Job 1 ▸ Copy verbatim the passage of the Process Series announcement from "Combining live performance, multimedia" to "her postwar generation.".

Document extract ▸
* * * * *

UNC Process Series features seven artistic works-in-development

Text:
Increase font size
Decrease font size

For immediate use


UNC Process Series features seven artistic works-in-development

 

(Chapel Hill, N.C. – August 7, 2014) – The 2014-2015 Process Series will feature seven new artistic works-in-development at the University of North Carolina at Chapel Hill, beginning Aug. 21.

 

All performances begin at 8 p.m. Shows are free to the public, with a suggested donation of $5 at the door. The series offers audiences an opportunity to examine the creative process as artists and performers explore new ideas. Audience feedback following each performance is vital to the continued growth of the works.

 

“For our seventh season, the Process Series will bring together performers and scholars from several different departments at UNC and from all over the country to present works from a variety of disciplines, from videography to hip-hop to interactive theater,” said Joseph Megel, founder and artistic director. “This exciting year of incredibly diverse works explore a uniquely human experience, and we hope our audiences grow, engage and participate in the discussion.”

In partnership with UNC’s year-long focus on the WWI centenary, the series will feature three new works investigating themes and untold stories of WWI and its legacy.

 

The season also includes a new “in-house” play reading series in partnership with the department of dramatic art and PlayMakers Repertory Company. For more information on the readings, visit http://processseries.unc.edu.

Performances include:

 

‘Dolly Wilde’s Picture Show’

Aug. 21 and 22
Studio 6, Swain Hall

 

Combining live performance, multimedia and the photographic series “Oscaria/Oscar” (1994), by SPIR Conceptual Photography (María DeGuzmán and Jill Casid), “Dolly Wilde’s Picture Show” tells the story of Oscar Wilde’s supposedly identical niece, one of the First World War’s first female “motor-drivers.” In the script by Rebecca Nesvet, Dolly Wilde’s notorious heritage and the outbreak of war give her unprecedented purpose and freedom, but also burden her with demanding ghosts. Traversing the no-man’s-land between memory and photography, the 19th century and the 20th, Dolly struggles to build a revolutionary life in the ruins of history — as did her postwar generation.

* * * * *

Source material ▸
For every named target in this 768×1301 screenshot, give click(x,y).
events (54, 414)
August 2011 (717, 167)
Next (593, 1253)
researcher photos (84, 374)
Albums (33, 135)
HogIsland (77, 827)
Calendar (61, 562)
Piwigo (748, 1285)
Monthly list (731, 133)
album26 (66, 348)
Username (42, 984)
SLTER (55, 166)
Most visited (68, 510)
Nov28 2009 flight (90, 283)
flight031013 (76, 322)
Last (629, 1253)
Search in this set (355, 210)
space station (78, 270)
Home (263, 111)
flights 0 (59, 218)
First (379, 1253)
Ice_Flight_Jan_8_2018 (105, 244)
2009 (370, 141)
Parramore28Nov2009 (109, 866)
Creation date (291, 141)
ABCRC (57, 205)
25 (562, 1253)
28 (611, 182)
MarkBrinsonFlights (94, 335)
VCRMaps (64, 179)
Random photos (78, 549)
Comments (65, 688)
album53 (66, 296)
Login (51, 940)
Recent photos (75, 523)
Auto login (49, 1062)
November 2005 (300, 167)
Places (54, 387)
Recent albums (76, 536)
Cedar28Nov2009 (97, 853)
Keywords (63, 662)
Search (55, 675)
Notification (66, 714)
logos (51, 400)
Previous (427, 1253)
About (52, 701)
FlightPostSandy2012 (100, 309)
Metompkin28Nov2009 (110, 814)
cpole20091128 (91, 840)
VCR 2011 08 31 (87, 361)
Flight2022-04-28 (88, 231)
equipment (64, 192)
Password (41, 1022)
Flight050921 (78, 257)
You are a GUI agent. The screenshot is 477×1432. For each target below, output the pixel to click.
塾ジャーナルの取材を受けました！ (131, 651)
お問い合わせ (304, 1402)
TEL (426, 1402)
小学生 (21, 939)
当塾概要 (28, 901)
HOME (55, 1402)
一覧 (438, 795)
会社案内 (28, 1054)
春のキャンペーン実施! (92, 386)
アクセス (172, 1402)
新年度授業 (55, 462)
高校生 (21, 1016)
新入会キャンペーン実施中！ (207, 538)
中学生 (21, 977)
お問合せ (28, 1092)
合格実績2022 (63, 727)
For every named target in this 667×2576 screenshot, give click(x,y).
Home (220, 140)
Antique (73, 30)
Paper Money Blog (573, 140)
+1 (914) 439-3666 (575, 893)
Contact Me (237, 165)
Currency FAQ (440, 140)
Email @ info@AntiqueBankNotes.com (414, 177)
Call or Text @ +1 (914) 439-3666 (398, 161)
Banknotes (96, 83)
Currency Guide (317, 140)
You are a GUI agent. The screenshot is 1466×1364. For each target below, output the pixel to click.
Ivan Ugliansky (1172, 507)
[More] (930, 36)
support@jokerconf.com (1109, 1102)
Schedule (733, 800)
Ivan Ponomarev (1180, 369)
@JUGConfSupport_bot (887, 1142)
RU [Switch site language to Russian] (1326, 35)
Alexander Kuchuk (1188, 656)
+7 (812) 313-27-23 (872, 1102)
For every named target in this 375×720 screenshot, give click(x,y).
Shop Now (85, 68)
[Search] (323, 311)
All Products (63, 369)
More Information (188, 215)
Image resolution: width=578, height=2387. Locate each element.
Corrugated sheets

* * * * *

Job 2 ▸ Recast the lines of the records, from the line with "August 2011 (717, 167)" to the line with "flights 0 (59, 218)", as a Markdown table with the columns Row and Line, omitting blank lines. Include only those lines.

Task solution 1 ▸
Combining live performance, multimedia and the photographic series “Oscaria/Oscar” (1994), by SPIR Conceptual Photography (María DeGuzmán and Jill Casid), “Dolly Wilde’s Picture Show” tells the story of Oscar Wilde’s supposedly identical niece, one of the First World War’s first female “motor-drivers.” In the script by Rebecca Nesvet, Dolly Wilde’s notorious heritage and the outbreak of war give her unprecedented purpose and freedom, but also burden her with demanding ghosts. Traversing the no-man’s-land between memory and photography, the 19th century and the 20th, Dolly struggles to build a revolutionary life in the ruins of history — as did her postwar generation.

Task solution 2 ▸
| Row | Line |
|---|---|
| 1 | August 2011 (717, 167) |
| 2 | Next (593, 1253) |
| 3 | researcher photos (84, 374) |
| 4 | Albums (33, 135) |
| 5 | HogIsland (77, 827) |
| 6 | Calendar (61, 562) |
| 7 | Piwigo (748, 1285) |
| 8 | Monthly list (731, 133) |
| 9 | album26 (66, 348) |
| 10 | Username (42, 984) |
| 11 | SLTER (55, 166) |
| 12 | Most visited (68, 510) |
| 13 | Nov28 2009 flight (90, 283) |
| 14 | flight031013 (76, 322) |
| 15 | Last (629, 1253) |
| 16 | Search in this set (355, 210) |
| 17 | space station (78, 270) |
| 18 | Home (263, 111) |
| 19 | flights 0 (59, 218) |